TEXT UNDER STUDY:
═══

Antibiotic resistance in bacteria may rise due to increased usage of hand sanitizers and antibacterial-containing soaps brought on by Covid-19. Identifying an antibiotic-resistant strain of bacteria is necessary before it can be effectively treated, but this requires additional testing that can be lengthy and costly. Scientists at the University of Science and Technology in China got around this by designing smart band-aids that change color upon contact with antibiotic-resistant bacteria.
The scientists integrated a chemical structure called a metal organic framework (MOF) onto their band-aid and loaded it with various color chemicals. The pH of your skin decreases during a bacterial infection, and they included a chemical called bromophenol blue, that turns from blue to yellow in more acidic environments.
To detect antibiotic resistant bacteria, the scientists took advantage of an enzyme they produce called β-lactamase. This enzyme breaks down common antibiotics like penicillin. It also breaks down the second chemical loaded into the bandage, called nitrocefin. When that happens, the color of the nitrocefin changes from yellow to red. So, the band-aids that these scientists designed turn red when they are covering a wound with an antibiotic-resistant bacterial infection, yellow if atop normal, antibiotic-sensitive bacteria, and stay colorless on infection-free wounds.

═══

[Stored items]
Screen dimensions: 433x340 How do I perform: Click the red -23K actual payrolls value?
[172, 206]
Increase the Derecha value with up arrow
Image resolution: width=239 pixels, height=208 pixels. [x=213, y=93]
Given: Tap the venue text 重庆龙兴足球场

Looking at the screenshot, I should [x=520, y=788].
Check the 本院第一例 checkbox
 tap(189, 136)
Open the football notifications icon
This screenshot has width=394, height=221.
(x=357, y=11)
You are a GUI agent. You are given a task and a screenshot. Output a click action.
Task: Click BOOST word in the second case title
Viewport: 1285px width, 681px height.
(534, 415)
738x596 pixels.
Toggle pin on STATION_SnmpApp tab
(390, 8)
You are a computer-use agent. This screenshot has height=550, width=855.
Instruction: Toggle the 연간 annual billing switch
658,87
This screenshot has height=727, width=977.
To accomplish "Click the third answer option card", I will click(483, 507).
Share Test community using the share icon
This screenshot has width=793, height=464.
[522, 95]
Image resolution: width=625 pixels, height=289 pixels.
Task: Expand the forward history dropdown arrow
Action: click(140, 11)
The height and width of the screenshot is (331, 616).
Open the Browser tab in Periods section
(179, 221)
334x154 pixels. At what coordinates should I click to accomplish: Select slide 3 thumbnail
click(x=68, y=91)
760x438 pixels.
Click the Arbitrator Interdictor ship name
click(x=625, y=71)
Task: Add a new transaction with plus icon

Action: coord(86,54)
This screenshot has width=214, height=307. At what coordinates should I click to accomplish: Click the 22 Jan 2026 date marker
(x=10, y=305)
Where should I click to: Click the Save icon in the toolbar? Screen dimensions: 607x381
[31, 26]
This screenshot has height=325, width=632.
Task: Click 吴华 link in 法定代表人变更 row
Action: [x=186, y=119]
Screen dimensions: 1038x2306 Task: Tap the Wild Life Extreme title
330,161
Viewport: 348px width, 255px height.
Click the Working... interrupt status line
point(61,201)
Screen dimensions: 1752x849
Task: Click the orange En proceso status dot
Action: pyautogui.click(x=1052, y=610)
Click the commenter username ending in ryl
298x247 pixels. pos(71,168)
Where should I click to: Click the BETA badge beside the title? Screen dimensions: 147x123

═══

SET OF TASKS:
1) From the text on color-changing band-aids above the data, copy everything from "The scientists integrated" down to "more acidic environments.".
2) Translate this sentence from the text on color-changing band-aids into Spanish: "This enzyme breaks down common antibiotics like penicillin."
3) According to the text on color-changing band-aids, what color does bromophenol blue turn in more acidic environments?

OUTPUTS IN ORDER:
1)
The scientists integrated a chemical structure called a metal organic framework (MOF) onto their band-aid and loaded it with various color chemicals. The pH of your skin decreases during a bacterial infection, and they included a chemical called bromophenol blue, that turns from blue to yellow in more acidic environments.

2) Esta enzima descompone antibióticos comunes como la penicilina.

3) Yellow.